WASHINGTON (AP) — President Donald Trump this week called on a Federal Reserve governor to resign over an accusation of mortgage fraud, the latest effort by his administration to exert greater control over one of the few remaining independent agencies in Washington.

Federal Reserve governor Lisa Cook says she won’t leave her post.

Trump has repeatedly attacked the Fed’s chair, Jerome Powell, for not cutting its short-term interest rate, and even threatened to fire him. Powell, who will speak Friday at an economic symposium in Jackson Hole, Wyoming, says the Fed wants to see how the economy responds to Trump’s sweeping tariffs on imports, which Powell says could push up inflation.

FILE – Federal Reserve Chairman Jerome Powell, and Board of Governors member Lisa Cook, right, listen during an open meeting of the Board of Governors at the Federal Reserve, June 25, 2025, in Washington. (AP Photo/Mark Schiefelbein, File)

Powell’s caution has infuriated Trump, who has demanded the Fed cut borrowing costs to spur the economy and reduce the interest rates the federal government pays on its debt. Trump has also accused Powell of mismanaging the U.S. central bank’s $2.5 billion building renovation project.

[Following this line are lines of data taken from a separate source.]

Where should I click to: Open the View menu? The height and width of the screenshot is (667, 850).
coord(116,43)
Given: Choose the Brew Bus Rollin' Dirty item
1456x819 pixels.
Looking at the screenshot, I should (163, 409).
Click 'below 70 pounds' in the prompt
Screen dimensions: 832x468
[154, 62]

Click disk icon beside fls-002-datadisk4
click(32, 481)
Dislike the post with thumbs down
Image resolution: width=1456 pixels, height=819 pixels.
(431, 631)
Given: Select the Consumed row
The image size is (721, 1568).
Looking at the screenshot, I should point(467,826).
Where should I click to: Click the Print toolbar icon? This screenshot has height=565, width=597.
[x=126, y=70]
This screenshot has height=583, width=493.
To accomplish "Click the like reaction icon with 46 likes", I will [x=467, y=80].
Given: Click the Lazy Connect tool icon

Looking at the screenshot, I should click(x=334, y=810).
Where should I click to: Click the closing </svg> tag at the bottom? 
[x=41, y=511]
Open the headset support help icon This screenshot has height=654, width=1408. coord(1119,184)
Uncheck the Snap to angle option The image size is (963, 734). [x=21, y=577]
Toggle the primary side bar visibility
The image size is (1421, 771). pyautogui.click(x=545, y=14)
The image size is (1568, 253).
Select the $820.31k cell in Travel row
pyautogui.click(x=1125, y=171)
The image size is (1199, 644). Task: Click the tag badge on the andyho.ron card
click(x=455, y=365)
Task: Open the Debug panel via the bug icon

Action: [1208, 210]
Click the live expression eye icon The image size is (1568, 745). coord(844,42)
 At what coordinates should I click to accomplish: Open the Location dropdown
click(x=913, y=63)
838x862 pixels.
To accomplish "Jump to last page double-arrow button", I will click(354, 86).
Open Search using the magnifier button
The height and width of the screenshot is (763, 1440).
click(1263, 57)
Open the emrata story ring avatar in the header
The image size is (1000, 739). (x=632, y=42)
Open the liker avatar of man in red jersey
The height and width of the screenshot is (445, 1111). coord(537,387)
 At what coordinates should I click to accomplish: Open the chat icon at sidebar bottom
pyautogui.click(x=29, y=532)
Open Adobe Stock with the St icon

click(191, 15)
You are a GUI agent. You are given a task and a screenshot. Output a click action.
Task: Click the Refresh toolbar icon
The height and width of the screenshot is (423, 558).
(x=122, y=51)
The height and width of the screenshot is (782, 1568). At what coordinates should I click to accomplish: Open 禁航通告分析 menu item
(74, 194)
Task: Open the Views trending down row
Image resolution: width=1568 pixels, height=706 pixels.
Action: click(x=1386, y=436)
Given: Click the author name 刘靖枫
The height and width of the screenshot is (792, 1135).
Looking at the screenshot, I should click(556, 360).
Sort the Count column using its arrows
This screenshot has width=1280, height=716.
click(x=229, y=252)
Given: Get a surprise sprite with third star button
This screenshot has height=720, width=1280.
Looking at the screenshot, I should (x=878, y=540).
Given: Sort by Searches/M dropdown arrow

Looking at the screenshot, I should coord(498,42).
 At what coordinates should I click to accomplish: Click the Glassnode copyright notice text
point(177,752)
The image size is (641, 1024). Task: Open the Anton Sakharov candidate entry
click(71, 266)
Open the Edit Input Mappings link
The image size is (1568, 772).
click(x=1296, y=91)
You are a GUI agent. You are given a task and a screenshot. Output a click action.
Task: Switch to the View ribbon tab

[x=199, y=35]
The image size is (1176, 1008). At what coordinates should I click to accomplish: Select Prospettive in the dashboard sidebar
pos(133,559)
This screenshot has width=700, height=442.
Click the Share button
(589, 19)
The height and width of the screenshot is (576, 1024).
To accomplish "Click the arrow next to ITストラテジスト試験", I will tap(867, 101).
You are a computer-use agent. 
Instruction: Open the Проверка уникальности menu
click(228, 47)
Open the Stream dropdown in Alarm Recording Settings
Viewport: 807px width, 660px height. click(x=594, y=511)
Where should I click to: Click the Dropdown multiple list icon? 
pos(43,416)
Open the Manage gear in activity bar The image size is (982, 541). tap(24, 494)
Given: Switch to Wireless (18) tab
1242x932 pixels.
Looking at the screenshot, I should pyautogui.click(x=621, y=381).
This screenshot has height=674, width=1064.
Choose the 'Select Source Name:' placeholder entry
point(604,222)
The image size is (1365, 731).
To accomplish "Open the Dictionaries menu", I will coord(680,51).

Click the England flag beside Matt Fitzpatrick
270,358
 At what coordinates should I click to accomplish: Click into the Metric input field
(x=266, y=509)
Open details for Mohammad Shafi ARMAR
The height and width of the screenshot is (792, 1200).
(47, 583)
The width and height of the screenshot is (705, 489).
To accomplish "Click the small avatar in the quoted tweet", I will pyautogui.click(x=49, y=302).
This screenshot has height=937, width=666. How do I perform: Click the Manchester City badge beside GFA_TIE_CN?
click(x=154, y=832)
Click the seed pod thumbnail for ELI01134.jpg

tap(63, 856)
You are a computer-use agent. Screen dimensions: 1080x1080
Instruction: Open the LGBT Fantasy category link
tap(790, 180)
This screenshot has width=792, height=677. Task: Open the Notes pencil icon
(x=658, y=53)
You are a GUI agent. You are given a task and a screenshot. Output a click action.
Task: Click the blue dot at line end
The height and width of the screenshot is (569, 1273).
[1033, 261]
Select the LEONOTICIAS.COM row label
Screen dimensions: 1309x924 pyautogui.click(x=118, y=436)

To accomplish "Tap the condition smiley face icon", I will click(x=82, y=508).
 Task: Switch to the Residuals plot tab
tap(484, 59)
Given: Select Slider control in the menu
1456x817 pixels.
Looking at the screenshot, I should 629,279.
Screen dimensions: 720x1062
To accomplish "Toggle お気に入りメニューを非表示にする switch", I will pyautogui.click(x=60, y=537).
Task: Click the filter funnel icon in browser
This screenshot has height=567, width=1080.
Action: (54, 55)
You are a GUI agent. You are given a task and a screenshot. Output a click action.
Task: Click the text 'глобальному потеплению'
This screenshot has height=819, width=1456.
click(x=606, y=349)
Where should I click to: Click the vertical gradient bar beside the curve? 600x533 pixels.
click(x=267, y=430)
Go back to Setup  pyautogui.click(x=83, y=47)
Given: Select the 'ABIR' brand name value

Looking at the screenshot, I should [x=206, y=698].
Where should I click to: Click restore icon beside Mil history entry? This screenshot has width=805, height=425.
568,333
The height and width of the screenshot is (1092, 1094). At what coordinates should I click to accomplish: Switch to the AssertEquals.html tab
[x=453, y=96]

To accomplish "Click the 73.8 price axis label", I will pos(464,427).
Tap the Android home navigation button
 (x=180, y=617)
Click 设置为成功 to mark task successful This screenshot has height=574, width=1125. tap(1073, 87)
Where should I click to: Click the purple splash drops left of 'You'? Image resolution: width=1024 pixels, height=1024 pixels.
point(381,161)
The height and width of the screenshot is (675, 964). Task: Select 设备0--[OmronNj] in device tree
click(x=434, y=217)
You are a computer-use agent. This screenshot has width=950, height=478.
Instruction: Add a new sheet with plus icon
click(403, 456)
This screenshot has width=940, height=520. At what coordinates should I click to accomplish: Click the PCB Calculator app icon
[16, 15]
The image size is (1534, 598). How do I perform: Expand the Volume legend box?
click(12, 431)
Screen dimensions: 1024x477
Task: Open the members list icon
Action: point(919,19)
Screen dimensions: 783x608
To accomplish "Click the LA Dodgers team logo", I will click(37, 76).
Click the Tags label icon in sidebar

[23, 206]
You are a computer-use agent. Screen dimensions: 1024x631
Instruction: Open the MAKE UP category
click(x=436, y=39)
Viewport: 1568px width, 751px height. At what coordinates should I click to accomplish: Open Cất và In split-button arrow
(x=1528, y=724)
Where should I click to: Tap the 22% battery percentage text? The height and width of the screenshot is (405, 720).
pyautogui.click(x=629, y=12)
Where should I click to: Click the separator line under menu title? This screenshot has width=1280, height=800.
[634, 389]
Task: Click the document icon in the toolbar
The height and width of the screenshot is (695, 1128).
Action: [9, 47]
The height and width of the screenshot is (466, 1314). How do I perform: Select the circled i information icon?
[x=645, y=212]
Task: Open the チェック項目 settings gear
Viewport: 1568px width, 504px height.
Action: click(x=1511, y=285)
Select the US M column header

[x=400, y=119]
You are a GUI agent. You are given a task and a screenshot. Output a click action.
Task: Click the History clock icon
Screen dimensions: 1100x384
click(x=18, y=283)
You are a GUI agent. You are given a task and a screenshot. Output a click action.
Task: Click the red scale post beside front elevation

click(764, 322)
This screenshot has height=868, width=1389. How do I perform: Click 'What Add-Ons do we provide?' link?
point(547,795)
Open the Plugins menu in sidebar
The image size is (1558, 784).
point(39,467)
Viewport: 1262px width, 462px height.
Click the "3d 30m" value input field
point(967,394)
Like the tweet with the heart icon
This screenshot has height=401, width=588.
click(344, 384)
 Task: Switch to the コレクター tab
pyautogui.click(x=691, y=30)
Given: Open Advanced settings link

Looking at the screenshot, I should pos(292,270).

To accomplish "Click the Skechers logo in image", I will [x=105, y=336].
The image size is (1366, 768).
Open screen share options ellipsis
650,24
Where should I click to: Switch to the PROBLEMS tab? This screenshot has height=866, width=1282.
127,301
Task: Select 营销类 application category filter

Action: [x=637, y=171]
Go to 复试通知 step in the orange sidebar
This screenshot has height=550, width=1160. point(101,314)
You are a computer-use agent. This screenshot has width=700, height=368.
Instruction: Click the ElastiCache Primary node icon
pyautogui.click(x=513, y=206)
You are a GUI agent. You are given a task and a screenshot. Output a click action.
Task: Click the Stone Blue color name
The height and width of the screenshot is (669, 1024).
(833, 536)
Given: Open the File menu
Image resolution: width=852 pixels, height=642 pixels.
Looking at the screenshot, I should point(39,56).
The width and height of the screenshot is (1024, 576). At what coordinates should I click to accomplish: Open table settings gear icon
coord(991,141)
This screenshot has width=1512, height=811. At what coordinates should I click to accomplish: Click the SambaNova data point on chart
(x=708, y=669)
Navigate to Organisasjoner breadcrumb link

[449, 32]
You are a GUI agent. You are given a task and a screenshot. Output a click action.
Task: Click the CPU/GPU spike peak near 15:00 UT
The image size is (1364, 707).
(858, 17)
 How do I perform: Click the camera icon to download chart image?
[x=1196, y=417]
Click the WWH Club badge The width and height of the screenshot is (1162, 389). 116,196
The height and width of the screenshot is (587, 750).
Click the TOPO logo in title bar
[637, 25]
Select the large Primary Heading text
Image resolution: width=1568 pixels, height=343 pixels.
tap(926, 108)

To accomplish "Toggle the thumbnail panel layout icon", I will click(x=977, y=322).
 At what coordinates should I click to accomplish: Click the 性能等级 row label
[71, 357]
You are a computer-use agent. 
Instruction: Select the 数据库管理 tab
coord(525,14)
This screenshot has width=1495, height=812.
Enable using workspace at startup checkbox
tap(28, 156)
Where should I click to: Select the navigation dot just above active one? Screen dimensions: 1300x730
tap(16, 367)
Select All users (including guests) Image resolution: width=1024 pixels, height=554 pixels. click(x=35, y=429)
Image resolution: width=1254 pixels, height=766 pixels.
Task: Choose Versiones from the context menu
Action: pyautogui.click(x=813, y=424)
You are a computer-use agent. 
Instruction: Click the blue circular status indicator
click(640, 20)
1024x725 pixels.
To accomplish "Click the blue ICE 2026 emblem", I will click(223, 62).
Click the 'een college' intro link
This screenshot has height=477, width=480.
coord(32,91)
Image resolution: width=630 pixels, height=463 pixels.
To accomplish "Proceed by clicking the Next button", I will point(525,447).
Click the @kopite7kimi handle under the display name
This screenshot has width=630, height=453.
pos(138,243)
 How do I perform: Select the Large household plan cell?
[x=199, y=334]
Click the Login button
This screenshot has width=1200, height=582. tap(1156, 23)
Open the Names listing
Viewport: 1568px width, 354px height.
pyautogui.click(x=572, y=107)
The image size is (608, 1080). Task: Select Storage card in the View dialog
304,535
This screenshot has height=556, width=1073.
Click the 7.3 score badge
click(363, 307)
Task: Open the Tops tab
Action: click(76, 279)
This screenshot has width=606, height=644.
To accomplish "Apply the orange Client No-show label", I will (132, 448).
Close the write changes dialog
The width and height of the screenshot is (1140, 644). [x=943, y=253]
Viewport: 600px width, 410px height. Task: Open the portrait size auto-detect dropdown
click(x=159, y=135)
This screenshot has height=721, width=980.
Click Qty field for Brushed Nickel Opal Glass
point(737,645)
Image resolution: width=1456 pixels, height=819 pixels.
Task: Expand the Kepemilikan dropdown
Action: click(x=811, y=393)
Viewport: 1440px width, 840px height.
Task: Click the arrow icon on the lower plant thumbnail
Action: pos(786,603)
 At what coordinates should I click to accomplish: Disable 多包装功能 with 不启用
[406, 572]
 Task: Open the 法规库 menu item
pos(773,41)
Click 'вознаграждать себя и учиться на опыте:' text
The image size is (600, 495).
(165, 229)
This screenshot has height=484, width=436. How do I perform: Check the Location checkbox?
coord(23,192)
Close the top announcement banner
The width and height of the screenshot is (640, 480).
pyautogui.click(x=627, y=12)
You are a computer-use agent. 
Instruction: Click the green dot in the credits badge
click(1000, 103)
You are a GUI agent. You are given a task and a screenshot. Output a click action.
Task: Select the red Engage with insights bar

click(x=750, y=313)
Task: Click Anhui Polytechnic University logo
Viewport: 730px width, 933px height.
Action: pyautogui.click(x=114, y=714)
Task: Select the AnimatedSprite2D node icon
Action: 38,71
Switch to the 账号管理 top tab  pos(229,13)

Firing the Fed chair or forcing out a governor would threaten the Fed’s venerated independence, which has long been supported by most economists and Wall Street investors. Here’s what to know about the Fed:

Why the Fed’s independence matters

The Fed wields extensive power over the U.S. economy. By cutting the short-term interest rate it controls — which it typically does when the economy falters — the Fed can make borrowing cheaper and encourage more spending, accelerating growth and hiring. When it raises the rate — which it does to cool the economy and combat inflation — it can weaken the economy and cause job losses.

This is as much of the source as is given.